Ynetnews has the common sense details:
A massacre at a Texas army base that left 13 people dead is increasingly looking like part of a terror conspiracy rather than an act of a lone gunman.
The growing suspicious are related, among other things, to shooter Nidal Malik Hasan’s connection to September 11 terrorists, the funds he is suspected of transferring to Pakistan, and his ties with radical Yemenite cleric Anwar al-Awlaki, associated with al-Qaeda.
By now, officials estimate that these ties were not confined to Hasan’s participation in prayer sessions at Al-Awlaki’s Virginia mosque and “spiritual advice”. While emails exchanges between the two initially focused on religious matters, they later shifted to discussion of financial transfers for operational aims, the Washington Post reported Saturday.
The paper based its report on FBI sources who estimate that the email exchanges point to a terror conspiracy. According to the sources, the ties between Hasan and Awlaki grew closer in recent months and involved discussions regarding the secret transfer of money and other means in order to translate plans into actions.
According to the report, Hasan asked for deliveries of less than $10,000, so he would not be obligated to report them to the army.
Interesting that the piece references the FBI as the source for the terror conspiracy angle. My perusal of news outlets seems to contradict those sources though admittedly, much of what I’m seeing as to what the FBI is saying is somewhat dated:
Hasan came to the attention of the Federal Bureau of Investigation in December 2008 as part of an investigation being conducted by the Joint Terrorism Task Force, which include agencies such as the FBI, Defense Department and state and local law enforcement, according to the FBI.
The task forces are supposed to “bring investigators and analysts into a collaborative, information-sharing environment in order to maximize the collective impact of the respective agencies,” according to an FBI statement.
Information can only be distributed outside a task force with approval of the group’s FBI supervisor.
“In this case, following the review and analysis conducted by investigators, there was a conclusion made by the investigator and the supervisor that Major Hasan was not involved in terrorist activities or planning,” according to the Nov. 11 FBI statement. “Further dissemination of the information regarding Major Hasan was neither sought nor authorized.”
In related news, Hasan has been reclassified as a ‘pretrial detainee’:
In a hearing in a San Antonio military hospital room Saturday, the Army obtained a judicial order that places more restrictions on Fort Hood shooting suspect Maj. Nidal Malik Hasan and makes it easier for the military to move him from Brooke Army Medical Center pending trial, his lead lawyer said.
But where Hasan might be moved — or when — remained unknown after the closed-door, 90-minute hearing in the intensive care unit, where Hasan is recuperating, retired Army Col. John Galligan said.
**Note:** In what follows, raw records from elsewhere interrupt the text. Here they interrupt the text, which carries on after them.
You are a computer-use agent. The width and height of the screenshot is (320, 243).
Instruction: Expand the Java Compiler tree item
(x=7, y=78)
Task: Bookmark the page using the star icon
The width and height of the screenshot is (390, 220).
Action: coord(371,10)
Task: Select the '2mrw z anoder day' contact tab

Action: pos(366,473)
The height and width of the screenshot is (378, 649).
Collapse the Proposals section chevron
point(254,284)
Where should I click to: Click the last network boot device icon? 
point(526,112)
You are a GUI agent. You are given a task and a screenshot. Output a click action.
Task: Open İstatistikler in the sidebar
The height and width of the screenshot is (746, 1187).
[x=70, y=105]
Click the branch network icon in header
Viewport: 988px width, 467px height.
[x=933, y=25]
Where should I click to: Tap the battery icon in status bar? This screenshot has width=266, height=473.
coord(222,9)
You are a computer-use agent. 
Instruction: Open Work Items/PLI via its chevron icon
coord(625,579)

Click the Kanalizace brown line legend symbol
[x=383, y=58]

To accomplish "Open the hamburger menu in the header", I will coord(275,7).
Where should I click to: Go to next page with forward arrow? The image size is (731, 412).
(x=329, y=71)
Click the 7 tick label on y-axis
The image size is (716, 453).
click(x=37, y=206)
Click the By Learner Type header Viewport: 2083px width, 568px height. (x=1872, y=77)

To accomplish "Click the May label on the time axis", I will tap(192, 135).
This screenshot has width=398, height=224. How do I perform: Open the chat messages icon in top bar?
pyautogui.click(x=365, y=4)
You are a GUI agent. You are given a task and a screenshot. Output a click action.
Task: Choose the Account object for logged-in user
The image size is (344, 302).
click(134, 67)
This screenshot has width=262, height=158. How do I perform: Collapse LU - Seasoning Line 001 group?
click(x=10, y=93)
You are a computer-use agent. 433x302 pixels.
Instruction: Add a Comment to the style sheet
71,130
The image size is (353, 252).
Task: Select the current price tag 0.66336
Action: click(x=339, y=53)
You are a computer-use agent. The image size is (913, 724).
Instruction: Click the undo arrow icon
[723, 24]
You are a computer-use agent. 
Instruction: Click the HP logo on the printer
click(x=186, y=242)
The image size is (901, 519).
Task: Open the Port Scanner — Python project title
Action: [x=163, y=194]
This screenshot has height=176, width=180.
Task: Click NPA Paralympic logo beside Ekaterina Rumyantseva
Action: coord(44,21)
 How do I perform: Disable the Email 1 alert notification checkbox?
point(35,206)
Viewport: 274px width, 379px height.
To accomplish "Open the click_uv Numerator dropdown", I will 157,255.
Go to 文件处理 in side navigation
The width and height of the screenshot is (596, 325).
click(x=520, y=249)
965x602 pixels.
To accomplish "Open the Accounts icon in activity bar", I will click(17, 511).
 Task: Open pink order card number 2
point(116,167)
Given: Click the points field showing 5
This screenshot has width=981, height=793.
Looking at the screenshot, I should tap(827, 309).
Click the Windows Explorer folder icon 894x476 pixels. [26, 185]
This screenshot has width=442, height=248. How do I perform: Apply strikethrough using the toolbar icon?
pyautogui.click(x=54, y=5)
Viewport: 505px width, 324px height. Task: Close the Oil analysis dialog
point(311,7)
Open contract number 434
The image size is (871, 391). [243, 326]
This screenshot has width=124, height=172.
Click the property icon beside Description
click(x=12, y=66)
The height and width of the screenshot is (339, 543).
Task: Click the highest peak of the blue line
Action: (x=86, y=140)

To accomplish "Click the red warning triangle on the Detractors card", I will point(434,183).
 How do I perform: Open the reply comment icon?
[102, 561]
Military judge Lt. Col. William Hintze granted the Army’s request to change Hasan’s status to “pretrial detainee” and also found enough probable cause for the 13 charges of premeditated murder to remain against Hasan, Galligan said.
Hasan was charged Nov. 12 in connection with the shootings that left 13 people dead and several others injured at the Soldier Readiness Center at Fort Hood.
“A couple of days ago, he was a restricted patient,” Galligan said. “He is now a confined patient. When the status changes to pretrial confinee, there are consequences.”
Army bars reporters
Galligan said there might be limits on Hasan’s visitations, for example, or that it might lead to the movement of Hasan to a location farther away, making it more difficult for him to be advised by his lawyers.
Galligan said it was unclear when Hasan might leave Brooke.
“I’ve asked that the prosecutors delineate those things,” Galligan said.
“There were no immediate clear answers.”
No immediate clear answers largely because clarity is being obfuscated by political correctness and dhimmitude-ness.